00:00
What’s our clinical approach to muscle disorders? Well, there’s some things we expect to be
normal and there’s some findings that we expect to be abnormal that will point us in the
direction of this problem. Muscle conditions present typically with the chief complaint of
weakness, and we see problems with strength on exam. Typically, this is proximal, problems
with the proximal legs and proximal arms. Patients have difficulty walking upstairs, arising
out of chairs, reaching up to the top cabinet of a kitchen or elsewhere in their home. We
don’t see problems with mental status. Cranial nerve or bulbar findings are absent. And we
should see normal to slightly reduced reflexes and normal sensation. This is different from a
neuromuscular junction disorder. Where we do see weakness but the distribution is weakness
that also involves the bulbar findings and bulbar fibers. We see ptosis and diplopia, dysarthria,
dysphagia. We may not hear about those on history, but we should interrogate them on
exam. And for a patient presenting with proximal weakness, the most important first step in
our examination is to look for bulbar findings. For neuromuscular junction disorders, we also
see that mental status is normal. Reflexes are typically normal or slightly reduced which is
similar to problems arising from the muscle. And sensory findings are not present or are
minor for neuromuscular junction conditions. Both of these differ from the nerve and problems
arising from the nerve. With peripheral nerve disorders, we can see weakness. It often follows
a dermatomal pattern. We typically see reduced reflexes or even areflexia. And this is the
first level of the nervous system where we start to see areflexia in most conditions. And
importantly the vast majority of nerve problems are sensory motor neuropathies or nerve
disorders since we start to see sensory complaints and sensory findings on exam.
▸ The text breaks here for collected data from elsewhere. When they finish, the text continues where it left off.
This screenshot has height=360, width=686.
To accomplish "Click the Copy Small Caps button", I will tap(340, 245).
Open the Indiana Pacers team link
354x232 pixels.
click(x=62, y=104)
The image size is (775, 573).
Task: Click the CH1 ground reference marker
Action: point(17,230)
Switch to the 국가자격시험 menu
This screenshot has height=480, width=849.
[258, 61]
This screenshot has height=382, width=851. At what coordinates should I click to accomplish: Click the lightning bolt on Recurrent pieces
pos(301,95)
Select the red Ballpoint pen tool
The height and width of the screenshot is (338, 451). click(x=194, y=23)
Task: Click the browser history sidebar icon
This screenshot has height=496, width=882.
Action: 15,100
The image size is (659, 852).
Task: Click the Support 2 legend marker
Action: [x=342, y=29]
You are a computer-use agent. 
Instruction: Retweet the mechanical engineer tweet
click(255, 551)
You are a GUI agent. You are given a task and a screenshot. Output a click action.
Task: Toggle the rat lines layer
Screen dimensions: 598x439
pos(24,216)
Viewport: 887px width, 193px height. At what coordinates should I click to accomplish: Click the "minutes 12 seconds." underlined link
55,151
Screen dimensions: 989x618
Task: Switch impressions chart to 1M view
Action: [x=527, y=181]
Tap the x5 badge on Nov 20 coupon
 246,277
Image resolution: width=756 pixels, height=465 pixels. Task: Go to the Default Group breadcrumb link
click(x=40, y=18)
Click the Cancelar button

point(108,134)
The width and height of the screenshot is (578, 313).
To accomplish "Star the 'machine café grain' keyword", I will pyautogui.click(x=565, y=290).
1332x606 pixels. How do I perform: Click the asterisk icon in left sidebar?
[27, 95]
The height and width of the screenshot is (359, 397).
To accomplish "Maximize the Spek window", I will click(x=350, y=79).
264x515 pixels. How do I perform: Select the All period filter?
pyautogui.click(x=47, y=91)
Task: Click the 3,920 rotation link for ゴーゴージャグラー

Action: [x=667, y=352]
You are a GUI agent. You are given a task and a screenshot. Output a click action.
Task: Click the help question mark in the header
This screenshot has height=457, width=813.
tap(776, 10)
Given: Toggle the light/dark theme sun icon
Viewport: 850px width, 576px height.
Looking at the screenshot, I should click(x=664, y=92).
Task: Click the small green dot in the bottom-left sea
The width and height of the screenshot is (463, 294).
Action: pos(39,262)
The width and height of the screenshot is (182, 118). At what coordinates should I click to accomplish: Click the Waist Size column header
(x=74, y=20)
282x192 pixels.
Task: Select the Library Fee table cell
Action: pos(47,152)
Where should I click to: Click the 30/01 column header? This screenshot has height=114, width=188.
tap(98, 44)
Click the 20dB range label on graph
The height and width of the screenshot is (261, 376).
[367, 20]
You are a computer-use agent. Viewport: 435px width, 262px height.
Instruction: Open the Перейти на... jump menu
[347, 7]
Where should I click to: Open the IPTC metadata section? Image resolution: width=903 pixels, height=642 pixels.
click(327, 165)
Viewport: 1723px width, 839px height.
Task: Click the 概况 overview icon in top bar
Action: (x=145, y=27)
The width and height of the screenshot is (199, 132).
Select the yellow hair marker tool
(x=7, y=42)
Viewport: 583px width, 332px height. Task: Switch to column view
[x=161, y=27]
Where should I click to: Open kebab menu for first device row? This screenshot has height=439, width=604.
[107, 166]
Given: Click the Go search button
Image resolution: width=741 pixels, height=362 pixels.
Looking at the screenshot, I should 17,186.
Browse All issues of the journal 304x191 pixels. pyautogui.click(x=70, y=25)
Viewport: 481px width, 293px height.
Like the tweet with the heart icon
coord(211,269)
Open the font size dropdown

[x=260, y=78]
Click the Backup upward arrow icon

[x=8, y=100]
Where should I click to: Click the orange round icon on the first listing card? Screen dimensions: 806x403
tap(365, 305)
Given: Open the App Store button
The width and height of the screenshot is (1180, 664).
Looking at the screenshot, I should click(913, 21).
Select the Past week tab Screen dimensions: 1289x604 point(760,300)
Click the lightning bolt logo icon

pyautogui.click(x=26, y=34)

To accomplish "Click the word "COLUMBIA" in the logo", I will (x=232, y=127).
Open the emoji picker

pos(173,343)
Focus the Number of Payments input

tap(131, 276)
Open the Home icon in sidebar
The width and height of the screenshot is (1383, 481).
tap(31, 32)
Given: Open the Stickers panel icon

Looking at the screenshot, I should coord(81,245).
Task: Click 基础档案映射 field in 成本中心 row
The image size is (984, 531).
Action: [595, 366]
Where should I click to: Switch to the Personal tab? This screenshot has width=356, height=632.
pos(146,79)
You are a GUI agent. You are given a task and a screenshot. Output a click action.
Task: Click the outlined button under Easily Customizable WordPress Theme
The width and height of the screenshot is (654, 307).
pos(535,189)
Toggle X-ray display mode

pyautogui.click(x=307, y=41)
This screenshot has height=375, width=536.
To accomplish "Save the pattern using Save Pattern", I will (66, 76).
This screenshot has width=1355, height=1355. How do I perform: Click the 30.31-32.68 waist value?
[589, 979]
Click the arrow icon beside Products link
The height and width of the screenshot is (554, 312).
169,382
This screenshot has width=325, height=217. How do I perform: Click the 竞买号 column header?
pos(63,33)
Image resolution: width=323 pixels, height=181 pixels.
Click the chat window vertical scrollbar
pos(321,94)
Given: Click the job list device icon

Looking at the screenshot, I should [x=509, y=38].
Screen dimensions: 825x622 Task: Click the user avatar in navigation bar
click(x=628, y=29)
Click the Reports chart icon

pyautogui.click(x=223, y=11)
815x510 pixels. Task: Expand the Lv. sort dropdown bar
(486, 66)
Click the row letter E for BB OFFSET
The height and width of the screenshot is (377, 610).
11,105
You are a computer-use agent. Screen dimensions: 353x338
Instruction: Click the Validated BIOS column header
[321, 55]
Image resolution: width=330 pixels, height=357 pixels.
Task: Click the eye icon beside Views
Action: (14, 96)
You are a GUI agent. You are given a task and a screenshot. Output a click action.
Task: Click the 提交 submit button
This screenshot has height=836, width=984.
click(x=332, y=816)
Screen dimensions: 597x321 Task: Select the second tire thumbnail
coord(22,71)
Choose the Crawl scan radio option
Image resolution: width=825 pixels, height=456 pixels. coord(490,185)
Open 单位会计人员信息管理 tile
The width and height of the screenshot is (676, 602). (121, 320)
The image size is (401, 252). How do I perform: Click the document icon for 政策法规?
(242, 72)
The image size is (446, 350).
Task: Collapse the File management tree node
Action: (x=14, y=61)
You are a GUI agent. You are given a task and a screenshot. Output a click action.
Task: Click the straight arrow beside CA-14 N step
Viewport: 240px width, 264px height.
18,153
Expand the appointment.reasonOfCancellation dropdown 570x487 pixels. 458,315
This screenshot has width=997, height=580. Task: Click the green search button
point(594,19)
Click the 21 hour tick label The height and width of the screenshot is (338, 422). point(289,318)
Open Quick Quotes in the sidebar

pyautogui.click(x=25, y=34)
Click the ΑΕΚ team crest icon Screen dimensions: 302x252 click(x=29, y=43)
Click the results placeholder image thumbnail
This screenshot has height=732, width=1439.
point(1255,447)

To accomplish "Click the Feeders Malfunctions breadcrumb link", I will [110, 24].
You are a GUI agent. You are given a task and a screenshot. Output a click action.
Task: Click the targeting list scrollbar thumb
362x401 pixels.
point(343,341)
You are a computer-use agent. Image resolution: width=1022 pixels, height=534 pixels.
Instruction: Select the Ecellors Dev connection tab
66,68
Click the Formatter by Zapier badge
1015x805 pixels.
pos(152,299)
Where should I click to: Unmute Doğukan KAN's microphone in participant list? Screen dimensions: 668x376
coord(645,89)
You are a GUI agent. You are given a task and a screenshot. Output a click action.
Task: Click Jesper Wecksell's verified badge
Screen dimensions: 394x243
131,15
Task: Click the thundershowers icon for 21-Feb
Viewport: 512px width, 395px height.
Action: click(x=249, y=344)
Again, the
mental status and cranial nerve findings are often normal, though there are certain nerve
conditions that affect the peripheral nerve and the cranial nerve. So, let’s take a step back
and think more about the muscle. What types of muscles the patients have problems with,
with muscle disorders and where should we focus our examination and our findings? Well,
there are 3 types of muscles in the body. There is skeletal muscle, smooth muscle typically
around the blood vessels that’s where we think of the smooth muscle, and cardiac muscle.
02:21
Most myopathic conditions primarily affect the skeletal muscle. There are some inherited
disorders that will also affect the cardiac muscle. And it’s very uncommon for us to see
smooth muscle problems in patients with muscle disorders but it can be important in certain
inherited or genetic conditions. So, let’s look closer at the structure of the muscle. Recall
that a muscle body is composed of many different muscle fibers. That’s contained within the
epimysium, the fascia layer around the muscle. Muscle fibers are contained within an
endomysium, and then we get down to the individual muscle fibers. Recall that the cell
membrane around the muscle is called the sarcolemma.